> The task:
The passage below on the liar paradox names several versions of the liar. List each version it names.

> Extract provided:
——————————

I noticed something about the liar paradox, when the liar sentences are taken as questions. Let’s start with the liar index, “This sentence is false.” Allow this to be questioned: “Is this sentence false?” Now, if this is a yes-or-no question, then saying, “No,” amounts to reinterpreting the sentence as, “No, this sentence is not false; it’s true.” But if the sentence now says that it is true, and since that sentence would not be false if it were true, it follows that the transformed sentence in question does not have a contradictory truth-value. The liar sentences are transcendentally disjunctive with honest sentences. In other words, the liar index is logically interchangeable with the honest index, as such (more on this in a little).

Next, take the recursive liar, “L: L is false.” As a question this would be, “L: L is false?” However, L in that case would be a question, and questions are not truth-apt as such. The recursive liar lacks an erotetic value.

Another example would be the liar loop, “The next sentence is true; the previous sentence is false.” But if either of the sentences is taken as a question, the loop halts: “The next sentence is true; is the previous sentence false?” doesn’t work since “is the previous sentence false?” is a question, so “The next sentence” does not refer to something that is truth-apt, now.

Let’s also consider the liar imperative. This comes from the epistemic-imperative theory of erotetic logic, where a question is converted into an epistemic imperative. Here, “L: Is L false?” = “L: Let me know whether L is false.” But L in this event is an imperative: again, a kind of sentence that is neither true nor the opposite of true (false), but just “not true” in the abstract. (I think there's a related analysis of, "Don't comply with this imperative," which is complied with if and only if it is not complied with, vs., "Comply with the imperative, 'Do x'" being reducible just to, "Do x" in the same way that, "It is truth that X," reduces to the straight assertion that X. But I can't remember how to "do it" (solve the problem) right now. It shows up in Hofstadter's GEB as, "I wish that this wish would not be granted," for whatever that's worth.)

——————————

> Recorded information:
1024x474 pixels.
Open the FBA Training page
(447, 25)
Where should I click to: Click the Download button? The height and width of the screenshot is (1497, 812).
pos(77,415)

——————————

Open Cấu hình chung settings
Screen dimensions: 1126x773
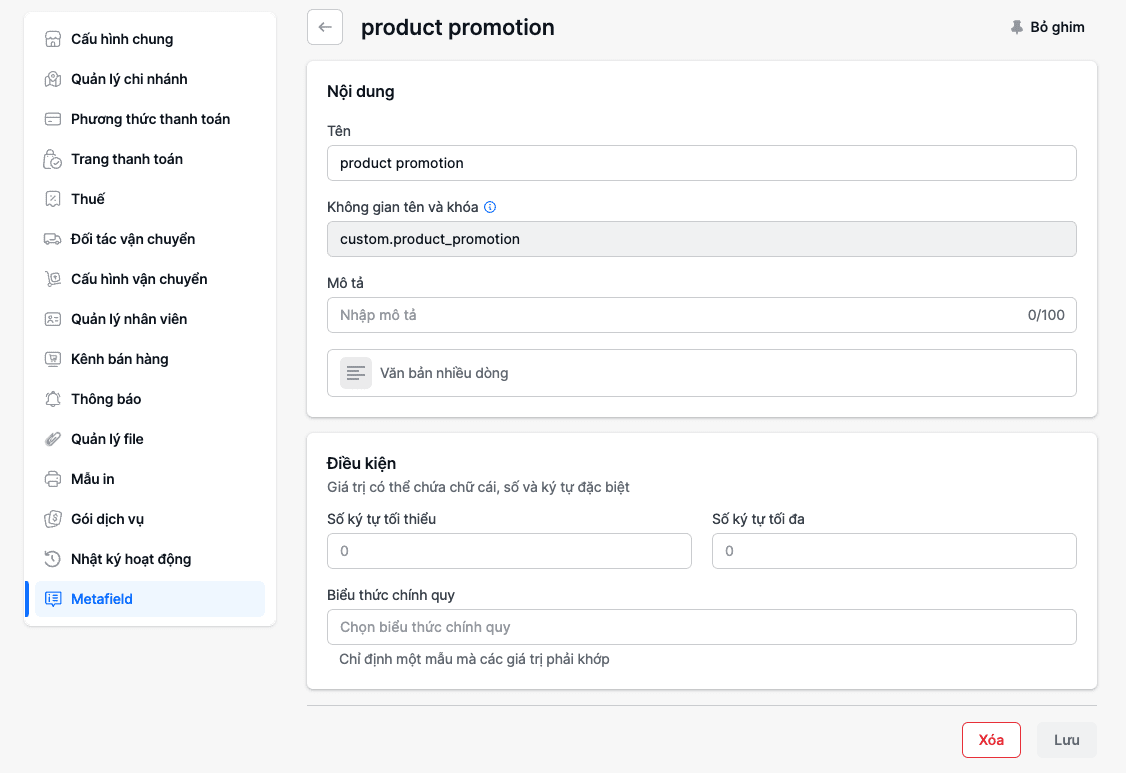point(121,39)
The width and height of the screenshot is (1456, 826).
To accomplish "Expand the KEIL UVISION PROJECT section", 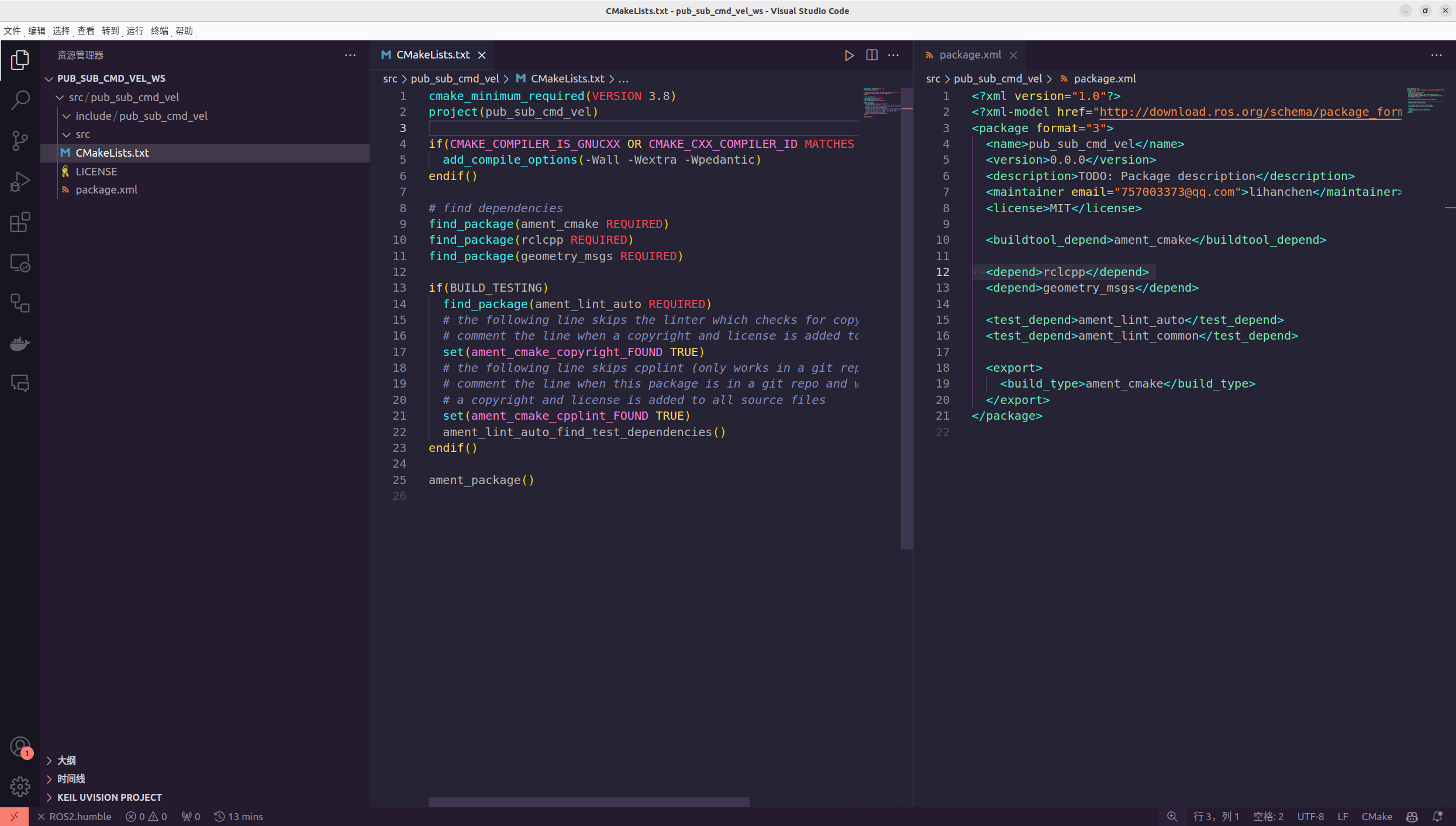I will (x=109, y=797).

——————————

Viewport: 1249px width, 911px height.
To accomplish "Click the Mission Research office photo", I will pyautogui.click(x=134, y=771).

——————————

> Completed exercise:
- The liar index
- The recursive liar
- The liar loop
- The liar imperative